Tek bir şeyi yapamadılar: Milletin sesini kısamadılar. 19 Mart darbe girişimiyle, demokrasiye son darbeyi vuracak, milletin sesini, nefesini keseceklerdi… Ama millet, öyle bir ayağa kalktı ki, kendileri nefessiz kaldılar. Milletin karşısında öyle çaresiz, öyle aciz bir haldeler ki… Ellerinde Türk bayraklarıyla ‘hak, hukuk, adalet’ isteyen gençlerin karşısına çıkıp, onları ikna edebilecek tek bir cümleleri kalmadı. Öyle çaresiz, öyle aciz bir haldeler ki… ‘Devlet, iftirayla şantajla değil, adaletle yönetilir’ diye devlet adamlığı dersi veren çiftçilerimizin karşısına çıkmaya yüzleri yok. Öyle çaresiz, öyle aciz bir haldeler ki… Milletin önünde rakipleriyle eşit şartlarda yarışmaktan korkup, yargının arkasına sığınıyorlar. Çıkın saklandığınız yerden, çıkın. Yargıyı rahat bırakın. Mahkemeler, siyasi meseleleri çözemezler. O meseleleri, ancak millet çözer. Sandıktan kaçarak, yargının arkasına saklanarak geçirdiğiniz her gün, bu millete yaşattığınız eziyetler daha çok artıyor. Milli iradeye savaş açarak, çıkmaz bir yola girdiniz.

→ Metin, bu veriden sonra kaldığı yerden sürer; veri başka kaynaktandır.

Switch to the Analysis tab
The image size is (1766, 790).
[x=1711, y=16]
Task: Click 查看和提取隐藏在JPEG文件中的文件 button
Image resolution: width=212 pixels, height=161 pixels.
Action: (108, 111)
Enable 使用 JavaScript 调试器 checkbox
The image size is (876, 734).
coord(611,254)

Burası, Gazi Mustafa Kemal Atatürk’ün Cumhuriyet’idir. Burası, milli iradeye dayanan, demokratik bir cumhuriyettir. 23 Nisan 1920’den beri, bu ülkede millet ne derse, o olur. Bu ülkede hiç kimse millete rağmen, milleti hiçe sayarak koltuğunda oturamaz. Bu gerçeği unutmuş olanlar olabilir. Ama millet unutmadı, unutmayacak. Çünkü ulusal egemenlik, bizim özgürlük ve bağımsızlığımızın, cumhuriyet ve demokrasimizin teminatıdır. Ulusal egemenlik, çocuklarımızın mutluluk ve huzurunun teminatıdır. Bugün ülkemizin dört bir yanını donattığımız ay yıldızlı bayrağımız, milletçe bağımsızlığımızın, egemenliğimizin en güzel, en şanlı simgesidir. Gelin, 23 Nisan’da astığımız bayrakları 19 Mayıs’a kadar dalgalandırmaya devam edelim. Evlerimizde, iş yerlerimizde, arabalarımızda, cep telefonlarımızda bayraklarımız hep gözümüzün önünde olsun. Bayrağımızın simgelediği değerler için, mücadeleyi her gün daha da büyütelim. Bizi bekleyen güzel günlere hep birlikte, umutla, cesaretle, azimle yürüyelim. Bayramımız kutlu olsun. Yaşasın 23 Nisan, yaşasın çocuklar, yaşasın Türkiye, yaşasın Cumhuriyet. Kalın sağlıcakla. Ekrem İmamoğlu. Silivri Cezaevi.”